### Document excerpt
:::

Yes, we need experts. But let’s not politicise expertise

“Only experts are allowed to speak at the moment, apparently. The rest of us - us lowly, non-expert plebs - must simply sit at home and await our instructions from on high. Those daily coronavirus news briefings feel, at times, like sermons from the mount. It is there, often from the mouths of people none of us ever voted for, that we discover how we must conduct our everyday lives and how long we will remain under house arrest. The experts are hardly staging a coup: they’re being invited to that podium by politicians. When asked, they admit doubt: the figures could be way out, they say. But if the figures are open to question the policies, apparently, are not. And that’s the danger.”

5. Harry Lambert in the New Statesman

on a lack of preparation

Why weren’t we ready?

:::

### Available data
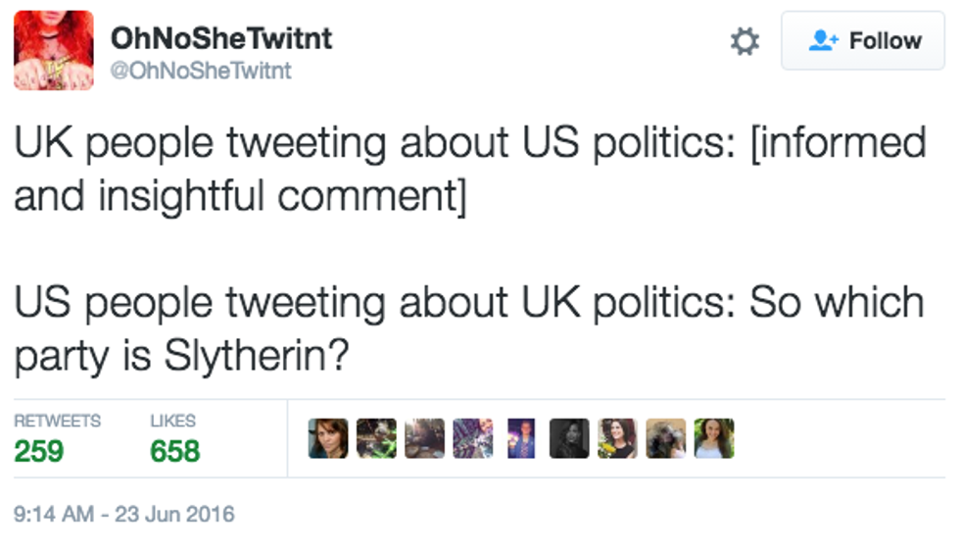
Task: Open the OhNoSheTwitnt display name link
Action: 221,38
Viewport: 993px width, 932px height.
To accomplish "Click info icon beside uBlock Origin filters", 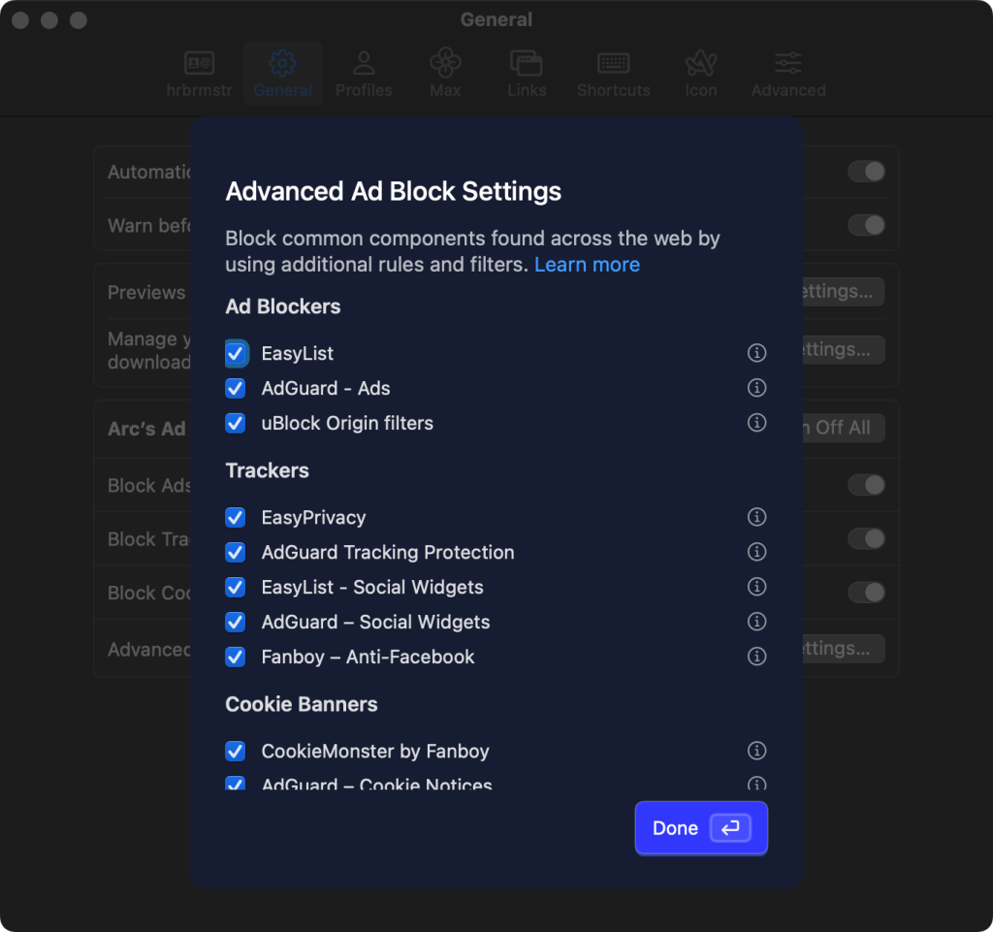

:::

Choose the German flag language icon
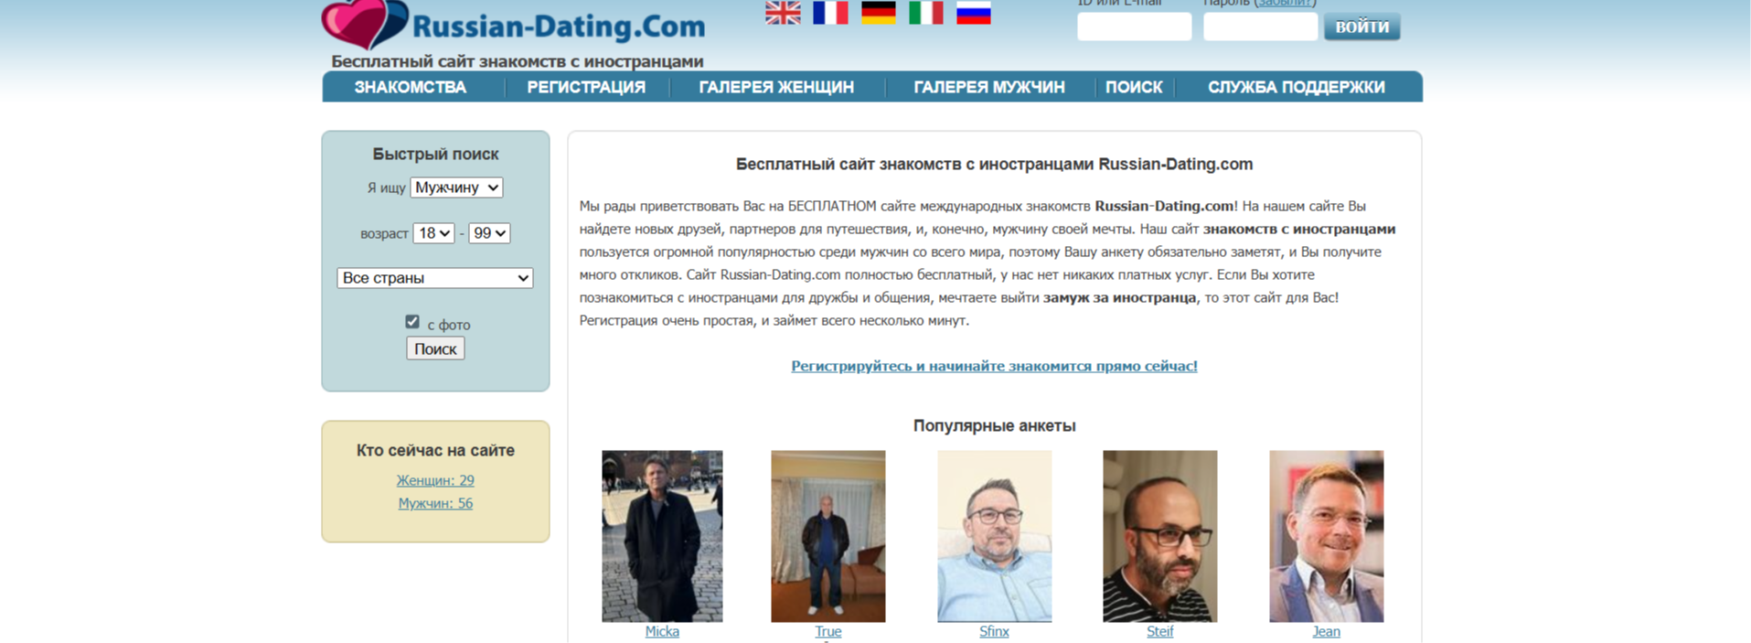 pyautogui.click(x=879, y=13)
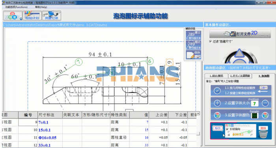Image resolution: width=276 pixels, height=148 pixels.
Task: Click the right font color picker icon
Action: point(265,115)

:::

### Questions on the material
A: Copy from the piece on expertise the passage that begins at the words "Yes, we need" and ends after "weren’t we ready?".
B: Carry on writing the piece on expertise from the point where it stops.
The lines after the piece on expertise are separate material and not part of it.

### Outputs in order
A:
Yes, we need experts. But let’s not politicise expertise

“Only experts are allowed to speak at the moment, apparently. The rest of us - us lowly, non-expert plebs - must simply sit at home and await our instructions from on high. Those daily coronavirus news briefings feel, at times, like sermons from the mount. It is there, often from the mouths of people none of us ever voted for, that we discover how we must conduct our everyday lives and how long we will remain under house arrest. The experts are hardly staging a coup: they’re being invited to that podium by politicians. When asked, they admit doubt: the figures could be way out, they say. But if the figures are open to question the policies, apparently, are not. And that’s the danger.”

5. Harry Lambert in the New Statesman

on a lack of preparation

Why weren’t we ready?

B:
“A pandemic as lethal as coronavirus has, for the past 13 years, been deemed a ‘level 5’ threat. The only other level 5 threat has been large-scale biological or nuclear attack, but this was deemed to have a less than one-in-200 chance of happening in the next five years. The risk of a pandemic in that time was deemed to be between one-in-20 and one-in-two... The coronavirus closely resembles the threat anticipated in government planning documents, of a highly infectious respiratory disease that critically hospitalises between one and four per cent of those it infects. And yet the government appears to have been unprepared.”